The Yellow-Lighted Bookshop

- Author: Lewis Buzbee
- Genre: Biography: Memoir
- Publisher: Graywolf Press
- Type: Official Hardcover Book
- Release: May 30, 2006
- ASIN/ISBN: 1555974503
- Rating:

- Status: Read (180 Pages)
Synopsis
For Buzbee, a former bookseller and publishing rep, time spent in a bookstore is nothing short of sublime. "Standing in the middle of this confluence, I can't help but feel the possibility of the universe unfolding a little, once upon a time," he writes in the opening chapter of this slim, luminous volume. Buzbee manages just the right mix of history lesson and personal recollection. He reflects upon the roots of the book trade (the first great library at Alexandria, where the vast holdings were each hand copied by scribes onto papyrus scrolls); the progression of retail (from simple market stalls to book hawkers to the megastores of today); and his own hours lovingly logged at the literary chain store, Upstart Crow, where, as an eager teenager in San Jose, California, he learned the ins and outs of the business.
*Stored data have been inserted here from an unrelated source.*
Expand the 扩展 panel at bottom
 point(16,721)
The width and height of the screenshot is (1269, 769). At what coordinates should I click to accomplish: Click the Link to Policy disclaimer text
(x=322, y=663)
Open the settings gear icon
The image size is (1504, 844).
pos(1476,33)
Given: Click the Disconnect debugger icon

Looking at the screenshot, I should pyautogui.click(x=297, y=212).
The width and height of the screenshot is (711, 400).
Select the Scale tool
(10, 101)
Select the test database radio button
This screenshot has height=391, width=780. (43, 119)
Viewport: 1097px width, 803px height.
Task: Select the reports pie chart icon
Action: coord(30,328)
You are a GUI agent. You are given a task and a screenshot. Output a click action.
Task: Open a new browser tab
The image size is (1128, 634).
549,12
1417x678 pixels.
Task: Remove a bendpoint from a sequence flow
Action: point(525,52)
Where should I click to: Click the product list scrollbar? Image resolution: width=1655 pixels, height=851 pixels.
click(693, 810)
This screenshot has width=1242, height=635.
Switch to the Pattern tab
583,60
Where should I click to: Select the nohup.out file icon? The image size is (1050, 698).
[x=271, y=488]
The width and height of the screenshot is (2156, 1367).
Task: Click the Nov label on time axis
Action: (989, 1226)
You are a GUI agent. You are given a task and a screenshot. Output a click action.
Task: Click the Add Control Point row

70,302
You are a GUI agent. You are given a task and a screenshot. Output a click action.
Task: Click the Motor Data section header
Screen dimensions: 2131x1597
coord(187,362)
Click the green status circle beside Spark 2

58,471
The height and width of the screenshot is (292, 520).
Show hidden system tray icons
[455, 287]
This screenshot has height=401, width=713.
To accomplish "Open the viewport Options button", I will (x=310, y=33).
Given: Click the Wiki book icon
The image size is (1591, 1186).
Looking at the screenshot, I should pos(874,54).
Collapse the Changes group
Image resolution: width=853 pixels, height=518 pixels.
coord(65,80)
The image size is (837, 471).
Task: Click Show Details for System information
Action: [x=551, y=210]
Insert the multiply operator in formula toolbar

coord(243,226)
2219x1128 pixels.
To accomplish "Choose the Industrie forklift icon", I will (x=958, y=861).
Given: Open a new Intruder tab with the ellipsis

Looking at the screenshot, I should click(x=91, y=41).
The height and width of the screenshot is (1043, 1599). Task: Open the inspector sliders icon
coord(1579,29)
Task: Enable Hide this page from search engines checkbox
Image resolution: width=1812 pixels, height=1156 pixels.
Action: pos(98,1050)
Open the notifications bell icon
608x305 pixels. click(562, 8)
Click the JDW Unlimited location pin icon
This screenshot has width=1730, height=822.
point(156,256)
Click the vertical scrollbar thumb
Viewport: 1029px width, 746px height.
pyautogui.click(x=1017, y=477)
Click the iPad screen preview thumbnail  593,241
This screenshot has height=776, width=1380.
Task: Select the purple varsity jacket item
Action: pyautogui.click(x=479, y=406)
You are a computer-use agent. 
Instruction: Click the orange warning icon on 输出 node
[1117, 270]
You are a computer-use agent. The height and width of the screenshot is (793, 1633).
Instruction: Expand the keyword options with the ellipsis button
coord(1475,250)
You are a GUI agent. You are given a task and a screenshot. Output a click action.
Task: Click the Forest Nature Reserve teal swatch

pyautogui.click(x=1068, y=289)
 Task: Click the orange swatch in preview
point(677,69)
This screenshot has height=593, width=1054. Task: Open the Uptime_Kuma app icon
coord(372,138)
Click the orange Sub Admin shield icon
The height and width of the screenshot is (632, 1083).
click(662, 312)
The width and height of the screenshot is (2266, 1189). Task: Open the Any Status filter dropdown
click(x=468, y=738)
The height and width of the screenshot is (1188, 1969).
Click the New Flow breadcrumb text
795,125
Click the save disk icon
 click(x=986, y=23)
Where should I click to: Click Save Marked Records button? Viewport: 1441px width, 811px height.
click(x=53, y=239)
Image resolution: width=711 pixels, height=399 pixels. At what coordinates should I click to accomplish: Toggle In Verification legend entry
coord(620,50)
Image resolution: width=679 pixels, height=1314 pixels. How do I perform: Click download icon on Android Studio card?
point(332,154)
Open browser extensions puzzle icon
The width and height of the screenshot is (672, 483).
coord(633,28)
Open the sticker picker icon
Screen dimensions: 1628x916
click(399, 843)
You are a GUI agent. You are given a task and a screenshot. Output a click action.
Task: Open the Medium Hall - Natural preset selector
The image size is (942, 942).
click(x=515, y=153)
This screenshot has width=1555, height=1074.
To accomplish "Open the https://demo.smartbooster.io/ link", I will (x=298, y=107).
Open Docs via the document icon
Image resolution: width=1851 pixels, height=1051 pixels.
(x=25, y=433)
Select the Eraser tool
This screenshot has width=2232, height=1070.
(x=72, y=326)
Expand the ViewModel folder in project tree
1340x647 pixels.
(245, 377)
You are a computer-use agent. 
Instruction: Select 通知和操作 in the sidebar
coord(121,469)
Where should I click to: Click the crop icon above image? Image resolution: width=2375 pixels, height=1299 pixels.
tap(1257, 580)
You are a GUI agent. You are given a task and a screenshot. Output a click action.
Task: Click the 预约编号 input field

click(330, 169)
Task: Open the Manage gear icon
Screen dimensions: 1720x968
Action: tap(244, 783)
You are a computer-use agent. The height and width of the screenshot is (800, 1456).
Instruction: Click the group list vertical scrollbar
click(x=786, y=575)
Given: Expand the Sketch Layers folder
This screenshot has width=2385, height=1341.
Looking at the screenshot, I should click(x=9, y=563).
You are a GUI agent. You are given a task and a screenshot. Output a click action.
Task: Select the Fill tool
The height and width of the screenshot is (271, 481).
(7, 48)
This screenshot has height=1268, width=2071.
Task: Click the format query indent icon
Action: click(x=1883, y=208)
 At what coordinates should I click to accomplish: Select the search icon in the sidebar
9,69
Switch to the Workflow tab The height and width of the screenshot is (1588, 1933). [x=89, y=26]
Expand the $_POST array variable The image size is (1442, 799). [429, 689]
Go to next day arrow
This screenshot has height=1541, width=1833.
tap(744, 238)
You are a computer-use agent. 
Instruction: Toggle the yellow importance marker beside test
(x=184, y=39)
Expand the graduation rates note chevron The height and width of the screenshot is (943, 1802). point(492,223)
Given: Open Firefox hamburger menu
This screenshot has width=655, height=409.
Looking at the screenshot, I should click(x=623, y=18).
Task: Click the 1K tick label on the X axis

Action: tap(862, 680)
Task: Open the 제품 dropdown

Bookstores, Buzbee reminds us, are not just places of intellectual indulgence; they're historically significant, too. The celebrated Paris establishment, Shakespeare & Co., was the first to publish James Joyce's Ulysses, and Lawrence Ferlinghetti's City Lights gave voice to Allen Ginsberg's Howl. Both anecdotal and eloquent, The Yellow-Lighted Bookshop is a tribute to those who crave the cozy confines of a bookshop, a place to be "alone among others" and savor a bountiful literary buffet.